Chang and his crew recruited 10 of these electrode-outfitted patients, who volunteered to listen to sentences repeated over and over again. The sentences, four in total, were simple: “Humans value genuine behavior;” “Movies demand minimal energy;” “Reindeer are a visual animal;” “Lawyers give a relevant opinion.” The researchers recorded each using three different voices—one male, and two female—and four different intonation patterns. The first intonation was neutral (Think Ferris Bueller’s econ teacher calling “Bueller …. Bueller … Bueller…”). Then they spiced it up. The next intonation emphasized the first word (“Humans value genuine behavior.”); and another emphasized the third word (“Humans value genuine behavior.”). The last intonation was upspeak: A question?

And voila! When they ran the data, they clearly saw that the brain had specific sets of neurons tuned to pitch, distinct from those tuned to consonants and vowels. “So what it tells us is the ear and brain have taken a speech signal and deconstructed it into different elements, and processes them to derive different meanings,” says Chang. Chang says these multiple axes for meaning may have evolved because it makes communication more efficient, with a single signal containing many elements for interpretation. Not a stretch for animals as social as human beings.

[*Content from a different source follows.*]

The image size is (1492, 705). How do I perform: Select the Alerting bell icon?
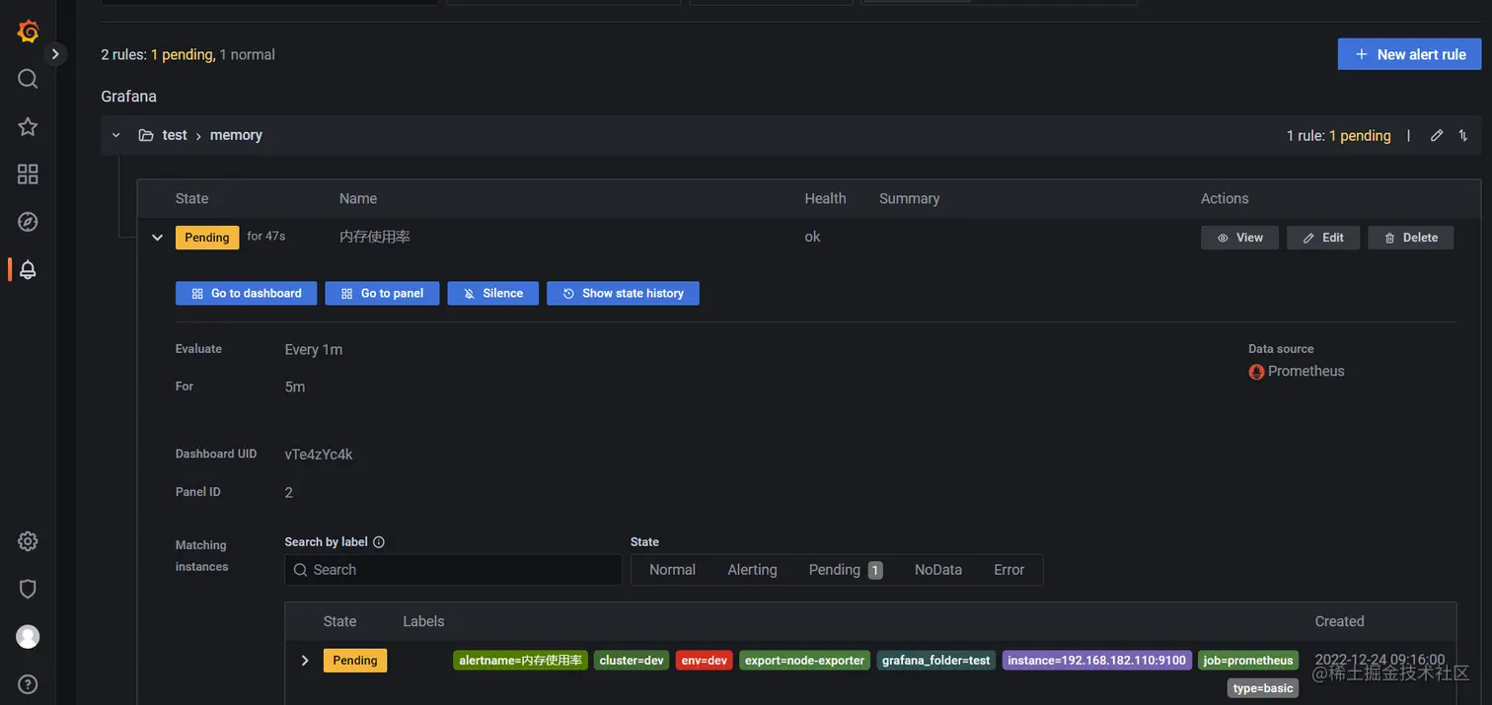click(27, 268)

That’s not even the coolest bit. These pitch-tuned neurons are actually discerning intonation on the fly. Somehow, the cells establish a baseline pitch for the incoming speech and process the ups and downs from there. To musicians, this probably isn’t surprising. It’s sort of like shifting a melody up or down a key—the melody is still recognizable. Of course, human brains also have neurons trained for absolute pitch. This probably helps with things like identifying individual voices in a crowded, noisy space. “I think people take for granted how good humans are at doing stuff like holding conversations in a busy bar where there’s all these competing sounds,” says Chang.

Next, Chang and his crew will be turning their investigation on its head. He wants to understand how the brain controls intonation. This means not just watching electrodes in the brain, but looking at the muscles that control the vocal folds and larynx. “The one limitation is we can’t easily see how things like the lips, jaw, and tongue move in coordination with the vocal folds and larynx to produce sound,” says Chang. No matter how loud and clear the speech, it won't make any sense without brains.